_TASK TO CARRY OUT_
Rewrite the stretch from "The question of" through "of human rights." in the article on government and individual rights, changing "individual rights" to "personal rights".

GIVEN TEXT START

Editor’s note: This article first appeared on Dec. 7, 2009. At the time of publication, Davenport was professor emeritus of religion at Lambuth University in Jackson, Tennessee, and theologian in residence at St. Luke’s Episcopal Church in Jackson.
The question of the role of government versus individual rights is at least as old as the 17th century.
The concept of individual rights arose from the view that because reason is the primary characteristic of human beings, all human beings have the right to select their own authorities and to make their own laws.
A basic question, therefore, is the legitimate role and authority of government in the context of human rights.
In the Declaration of Independence, the rights of all people are declared to be life, liberty and the pursuit of happiness. With regard to “life” in a world of kings, tsars and emperors, the life of the individual had belonged largely to the ruler.
In the Roman Republic and Roman Empire, the word “liberty” referred to the privileges of a citizen.

GIVEN TEXT END
EXERCISE DATA START

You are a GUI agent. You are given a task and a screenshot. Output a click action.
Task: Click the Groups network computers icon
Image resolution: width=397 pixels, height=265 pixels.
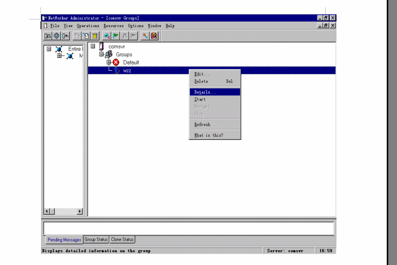[108, 54]
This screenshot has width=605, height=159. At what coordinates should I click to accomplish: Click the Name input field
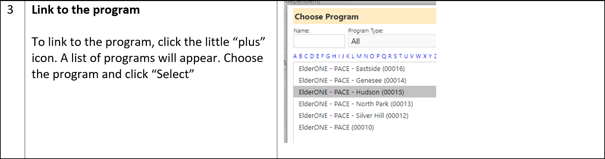click(319, 41)
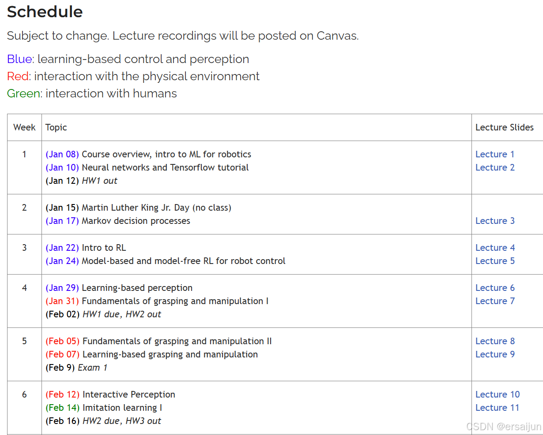Open the Lecture 9 slides link
The width and height of the screenshot is (543, 435).
coord(494,354)
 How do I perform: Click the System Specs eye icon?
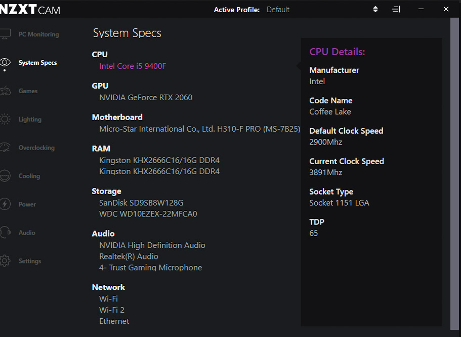click(5, 62)
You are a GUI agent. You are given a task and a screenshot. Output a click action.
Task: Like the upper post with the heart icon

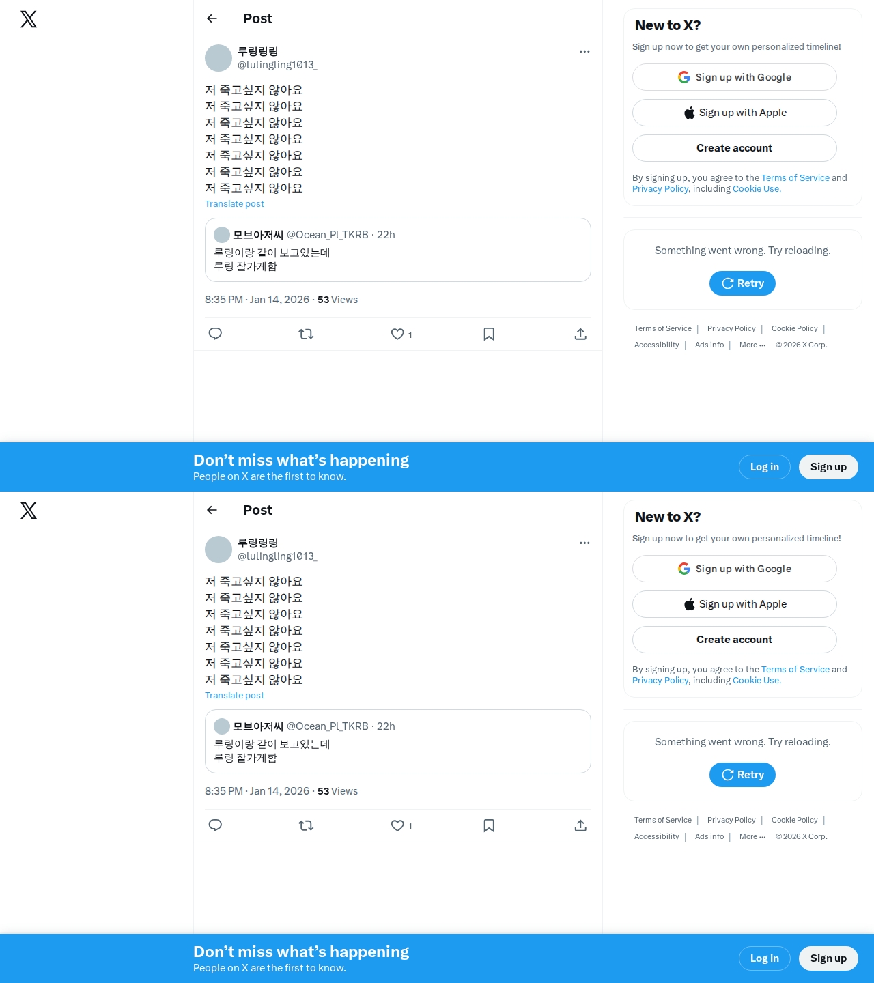[x=397, y=334]
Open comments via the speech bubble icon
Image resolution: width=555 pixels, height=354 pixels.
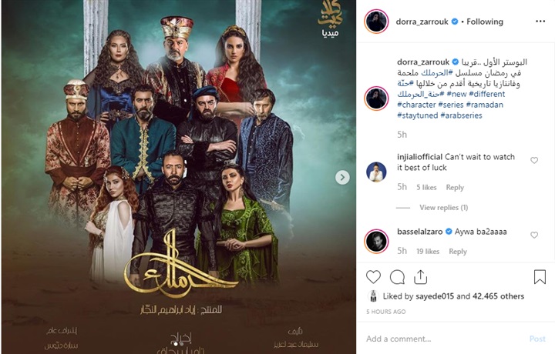[397, 277]
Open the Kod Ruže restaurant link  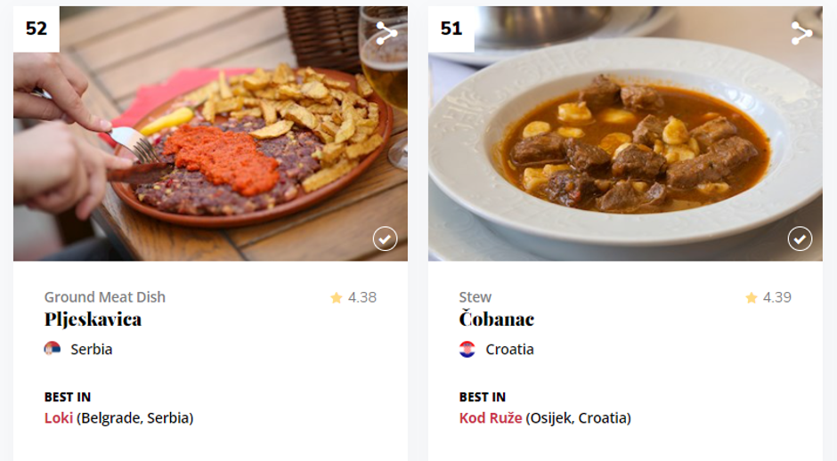[x=491, y=417]
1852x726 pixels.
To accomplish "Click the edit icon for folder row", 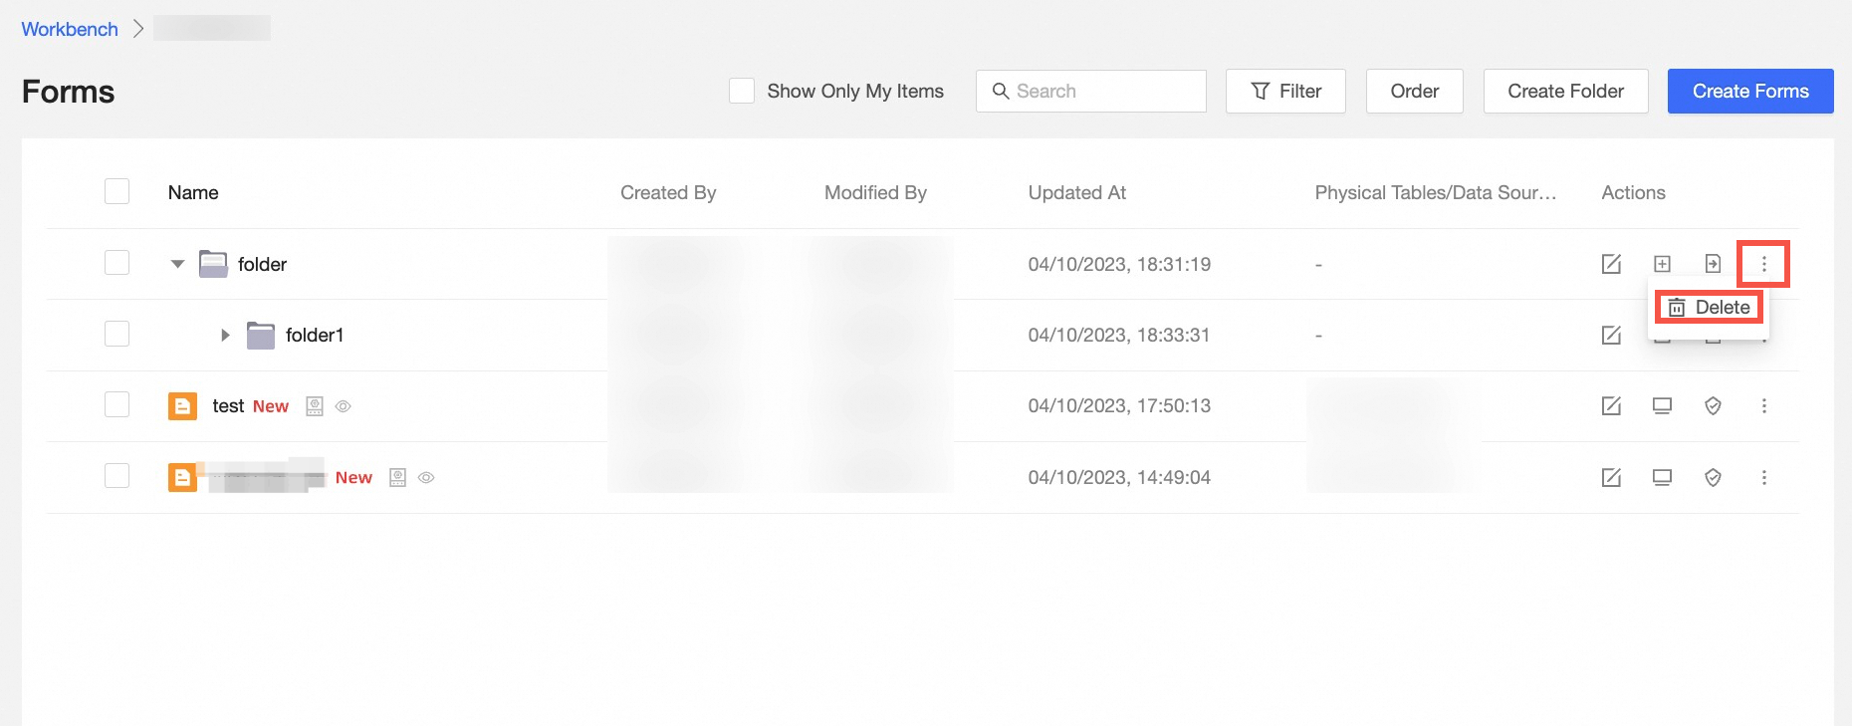I will (x=1611, y=264).
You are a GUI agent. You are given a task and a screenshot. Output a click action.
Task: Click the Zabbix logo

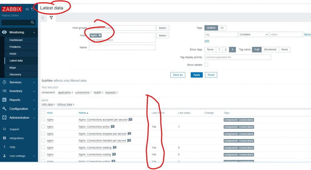tap(12, 9)
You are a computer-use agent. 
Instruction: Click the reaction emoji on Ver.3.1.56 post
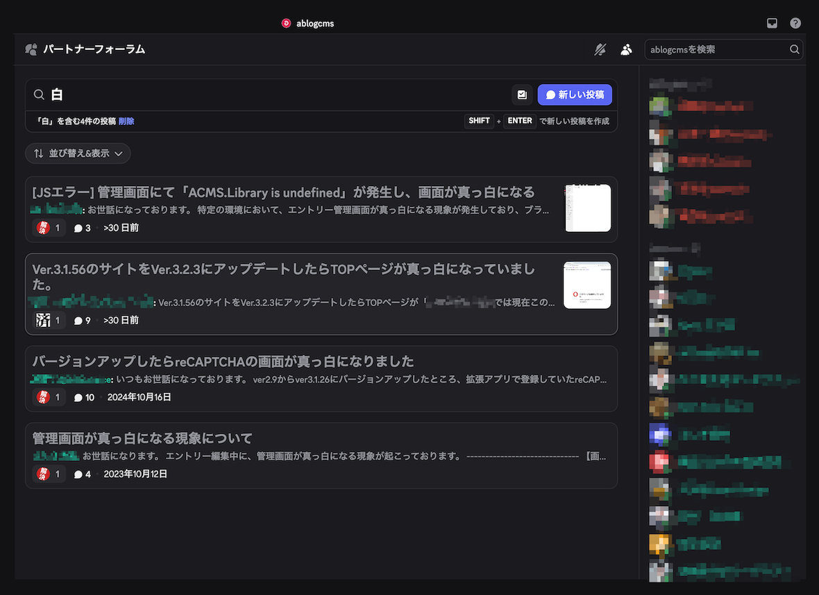point(49,320)
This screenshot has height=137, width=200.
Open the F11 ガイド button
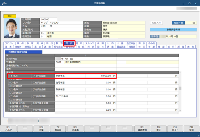coord(175,129)
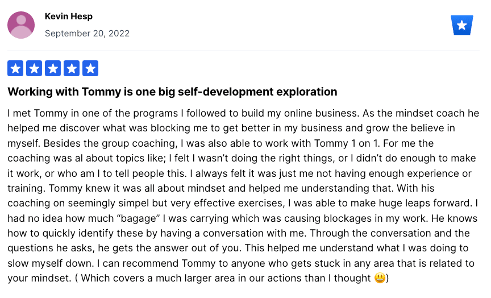
Task: Select the fifth rating star
Action: click(90, 68)
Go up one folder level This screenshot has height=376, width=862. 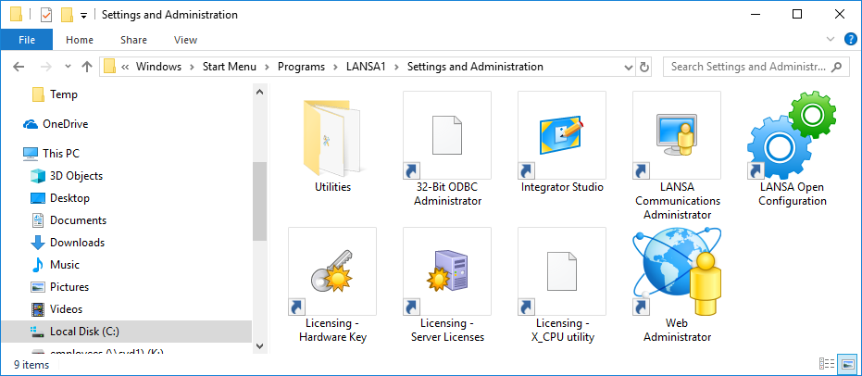(x=86, y=67)
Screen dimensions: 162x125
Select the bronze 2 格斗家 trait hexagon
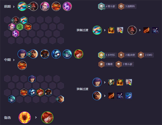click(119, 64)
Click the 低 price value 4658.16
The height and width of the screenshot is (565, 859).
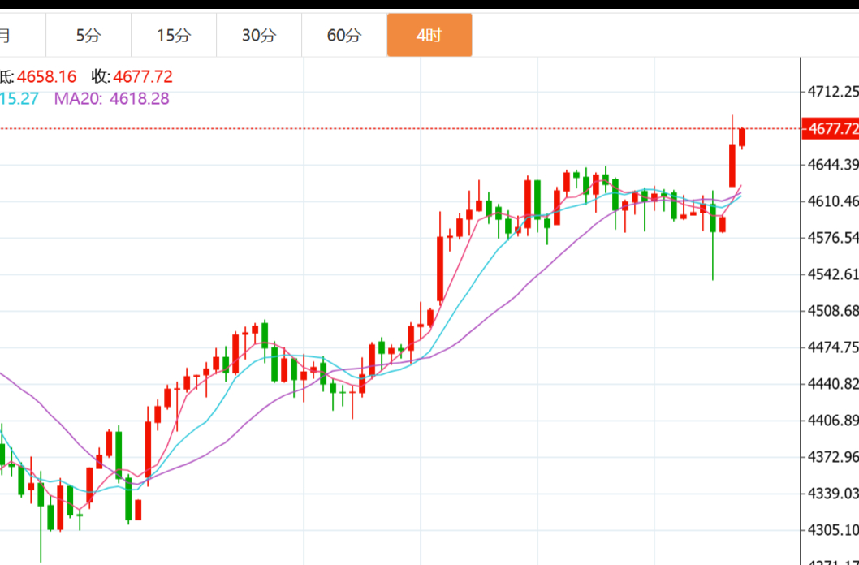[47, 77]
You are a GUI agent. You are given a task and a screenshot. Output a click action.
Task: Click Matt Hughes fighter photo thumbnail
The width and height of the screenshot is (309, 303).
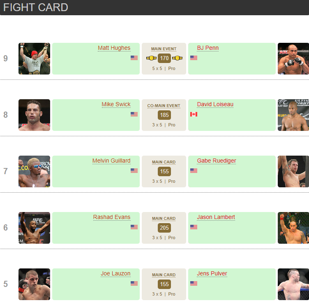point(34,58)
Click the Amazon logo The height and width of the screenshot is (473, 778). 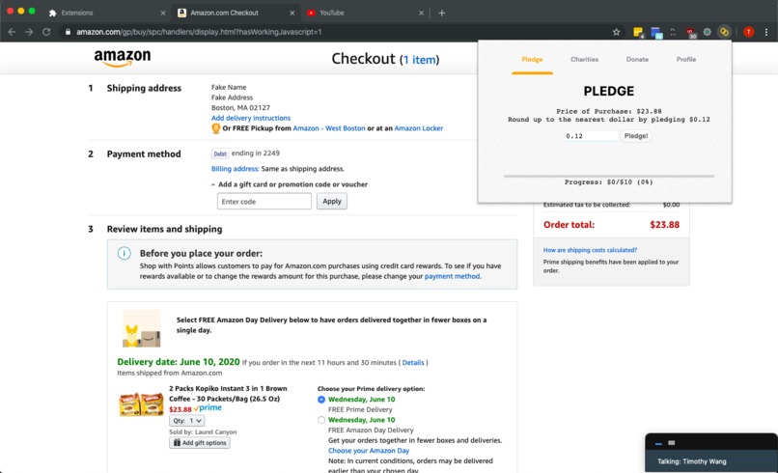pos(122,58)
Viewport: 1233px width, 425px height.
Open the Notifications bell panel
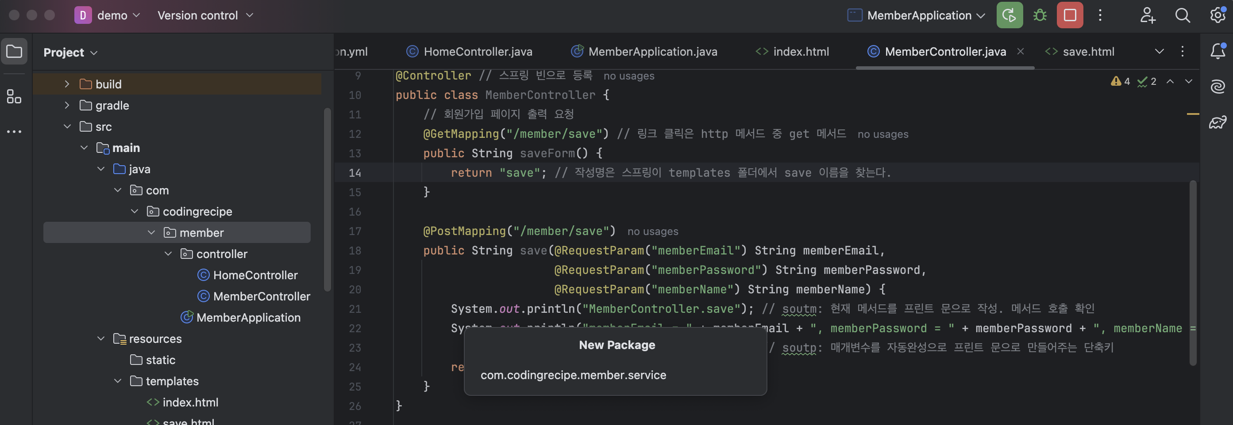1217,51
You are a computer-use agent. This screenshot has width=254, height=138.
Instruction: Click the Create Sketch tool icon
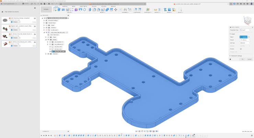[55, 10]
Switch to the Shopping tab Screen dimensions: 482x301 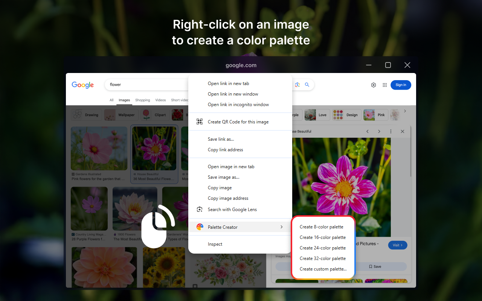pos(143,100)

EXERCISE DATA END

_EXERCISE SOLUTION_
The question of the role of government versus personal rights is at least as old as the 17th century.
The concept of personal rights arose from the view that because reason is the primary characteristic of human beings, all human beings have the right to select their own authorities and to make their own laws.
A basic question, therefore, is the legitimate role and authority of government in the context of human rights.